**What you need to do**
How do the lines below between the ones holding "For every named" and "Area Stampa (1356, 63)", inclusive, read? Give them again exactly, with no other lines.

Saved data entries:

<<<<

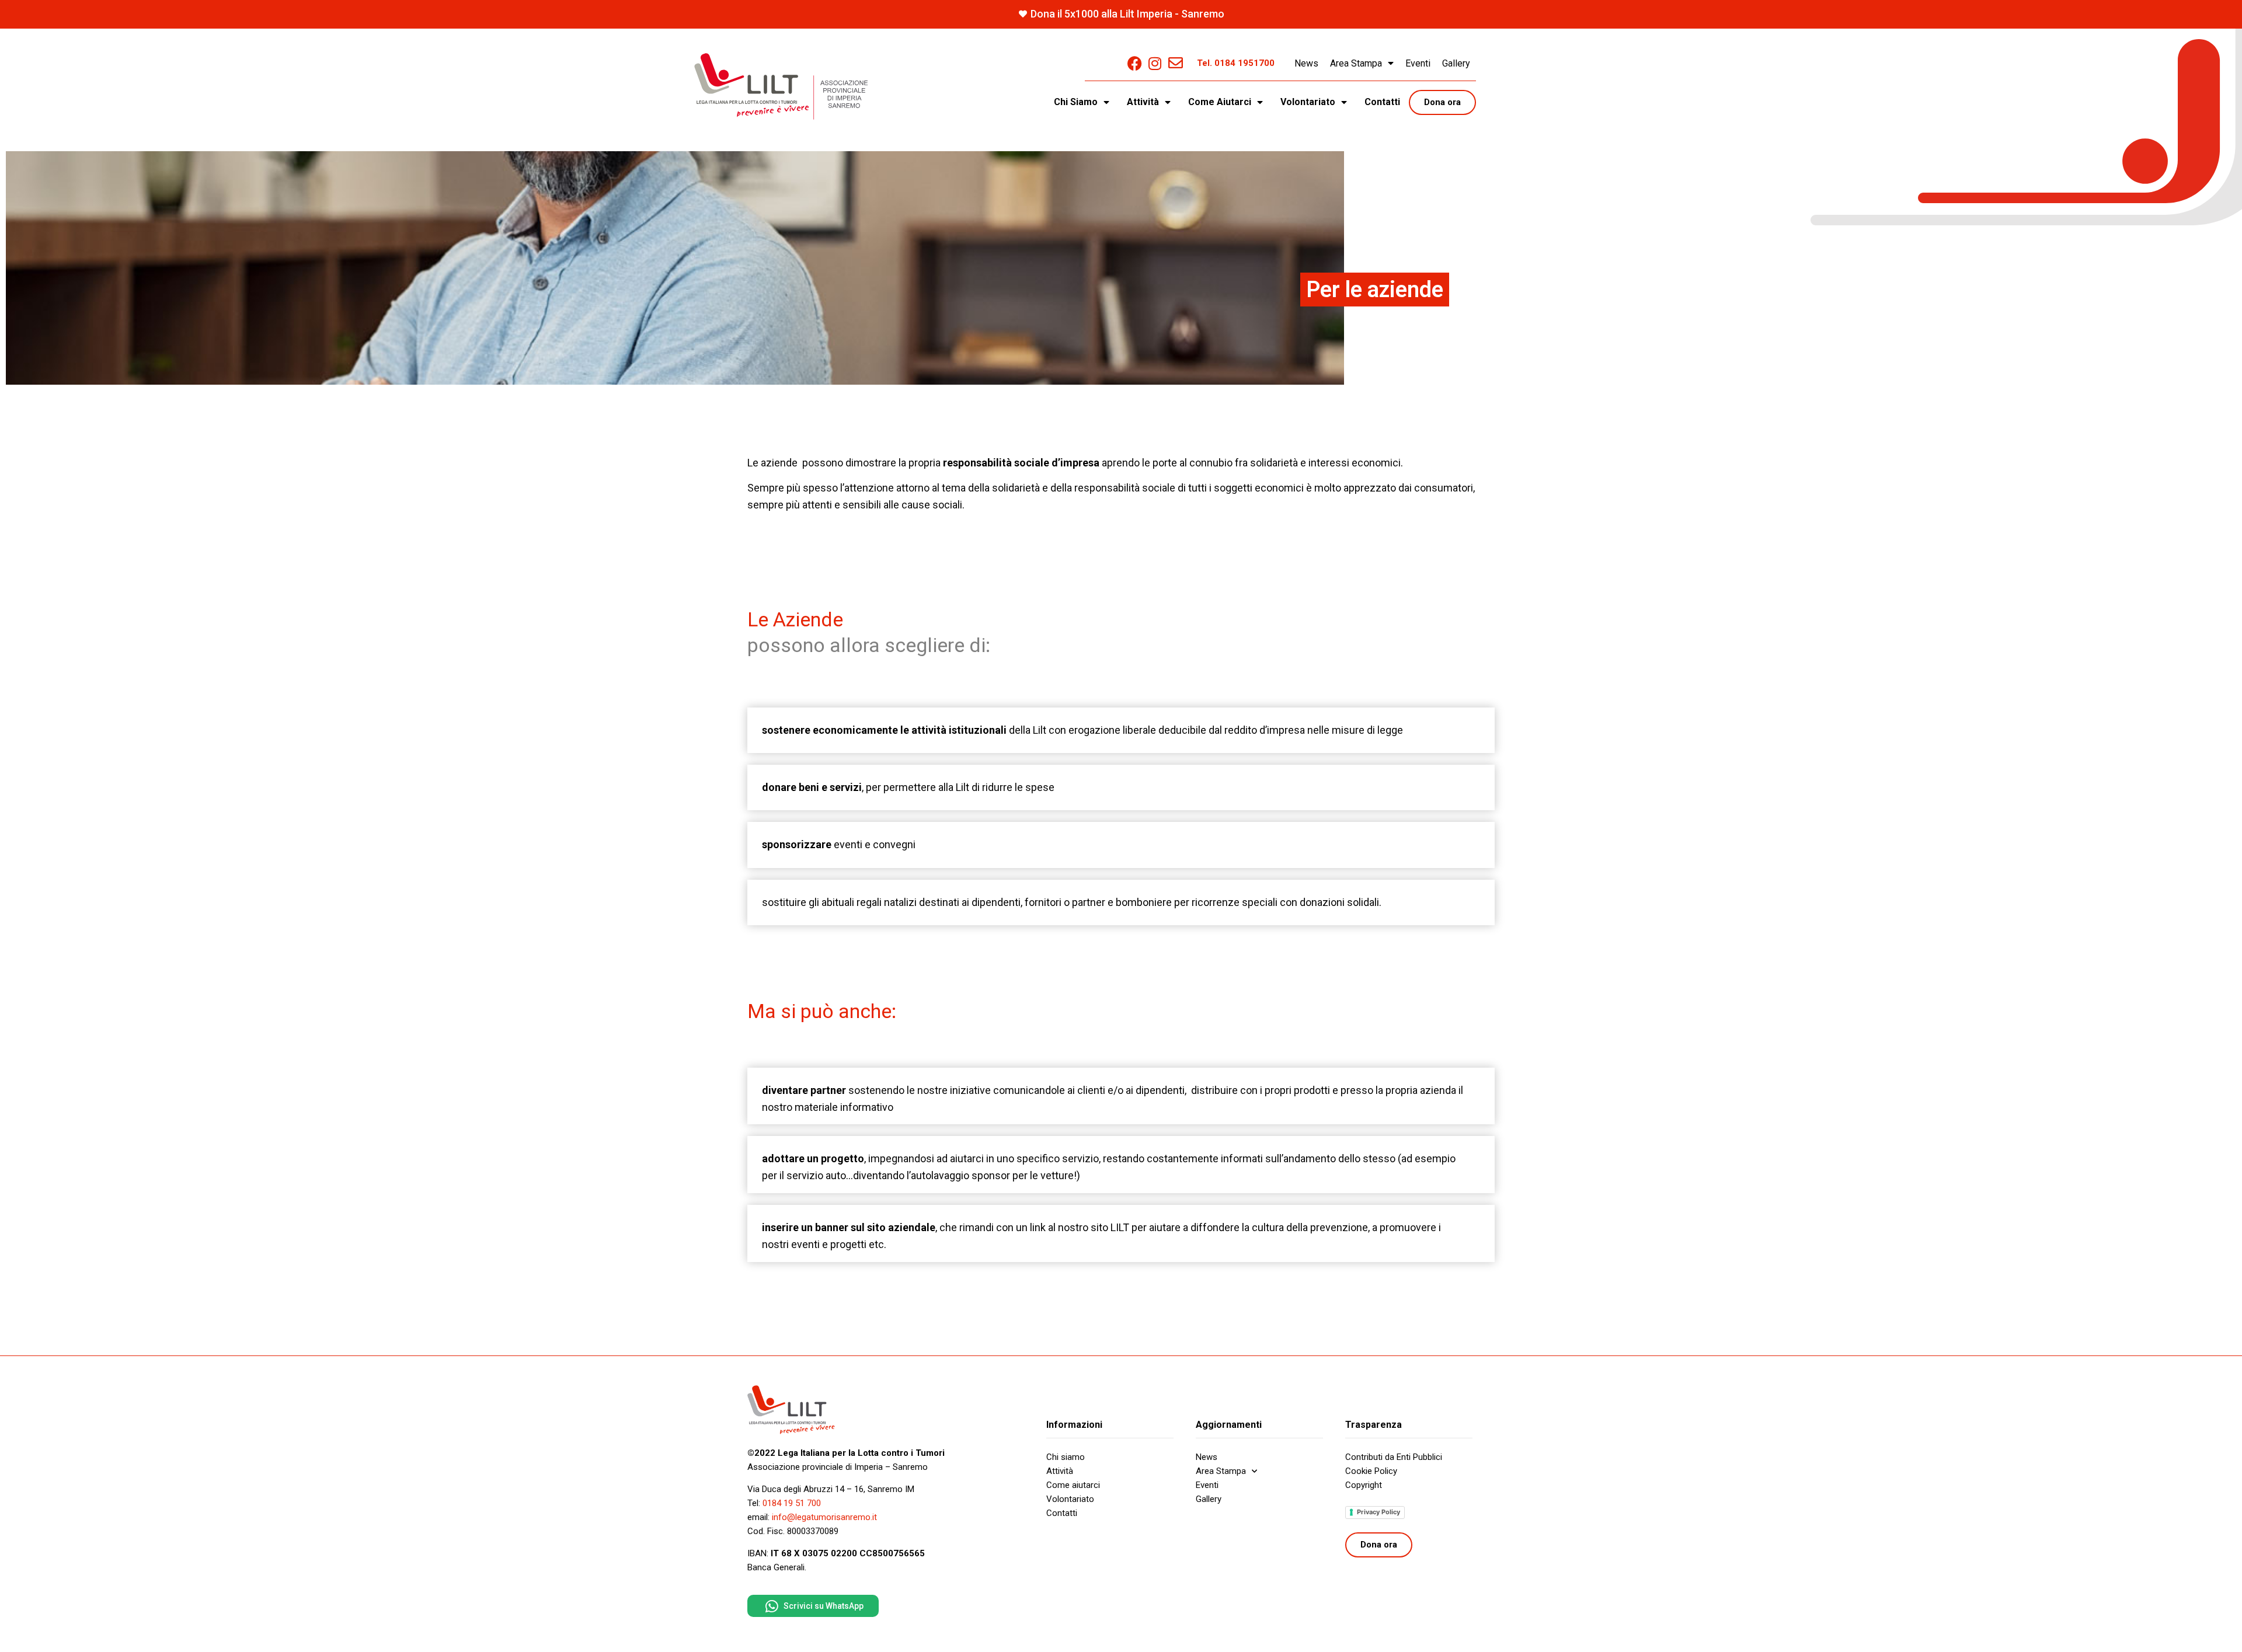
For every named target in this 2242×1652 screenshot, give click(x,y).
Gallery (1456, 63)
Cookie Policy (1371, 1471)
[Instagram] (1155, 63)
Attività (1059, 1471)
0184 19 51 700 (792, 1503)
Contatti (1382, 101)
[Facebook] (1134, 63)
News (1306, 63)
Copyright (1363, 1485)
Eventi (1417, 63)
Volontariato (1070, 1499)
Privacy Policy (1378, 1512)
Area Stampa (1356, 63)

>>>>
<<<<

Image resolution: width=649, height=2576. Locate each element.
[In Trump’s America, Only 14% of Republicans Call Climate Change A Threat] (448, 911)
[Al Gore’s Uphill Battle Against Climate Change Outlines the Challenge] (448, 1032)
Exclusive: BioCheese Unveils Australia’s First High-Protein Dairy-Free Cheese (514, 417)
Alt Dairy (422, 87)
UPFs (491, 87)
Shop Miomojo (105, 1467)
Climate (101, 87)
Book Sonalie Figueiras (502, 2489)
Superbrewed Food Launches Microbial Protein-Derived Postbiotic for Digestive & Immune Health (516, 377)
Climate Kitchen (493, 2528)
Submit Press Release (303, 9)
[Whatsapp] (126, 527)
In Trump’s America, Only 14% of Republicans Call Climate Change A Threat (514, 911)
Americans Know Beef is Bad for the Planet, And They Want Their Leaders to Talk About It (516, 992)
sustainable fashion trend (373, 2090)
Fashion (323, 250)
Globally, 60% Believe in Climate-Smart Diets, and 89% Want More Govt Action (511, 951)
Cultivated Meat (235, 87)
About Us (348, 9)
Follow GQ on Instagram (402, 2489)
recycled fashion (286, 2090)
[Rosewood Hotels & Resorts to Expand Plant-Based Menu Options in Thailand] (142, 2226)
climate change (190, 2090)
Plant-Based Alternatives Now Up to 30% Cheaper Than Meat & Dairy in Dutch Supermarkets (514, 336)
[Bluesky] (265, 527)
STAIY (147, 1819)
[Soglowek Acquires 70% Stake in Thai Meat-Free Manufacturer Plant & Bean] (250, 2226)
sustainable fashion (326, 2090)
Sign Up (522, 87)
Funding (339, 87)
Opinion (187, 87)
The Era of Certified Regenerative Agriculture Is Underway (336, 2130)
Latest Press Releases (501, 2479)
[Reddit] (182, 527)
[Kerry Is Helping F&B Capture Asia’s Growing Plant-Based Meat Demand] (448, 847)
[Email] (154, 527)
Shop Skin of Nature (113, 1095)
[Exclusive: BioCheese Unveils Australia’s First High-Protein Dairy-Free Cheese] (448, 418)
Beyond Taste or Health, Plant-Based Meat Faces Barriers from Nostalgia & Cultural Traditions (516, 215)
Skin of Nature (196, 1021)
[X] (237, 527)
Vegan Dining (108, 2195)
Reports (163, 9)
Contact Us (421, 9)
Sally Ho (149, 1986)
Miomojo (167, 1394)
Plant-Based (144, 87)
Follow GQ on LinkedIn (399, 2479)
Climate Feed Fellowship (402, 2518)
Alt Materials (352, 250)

>>>>

**Solution to the exercise**
For every named target in this 2242×1652 screenshot, give click(x,y).
Gallery (1456, 63)
Cookie Policy (1371, 1471)
[Instagram] (1155, 63)
Attività (1059, 1471)
0184 19 51 700 (792, 1503)
Contatti (1382, 101)
[Facebook] (1134, 63)
News (1306, 63)
Copyright (1363, 1485)
Eventi (1417, 63)
Volontariato (1070, 1499)
Privacy Policy (1378, 1512)
Area Stampa (1356, 63)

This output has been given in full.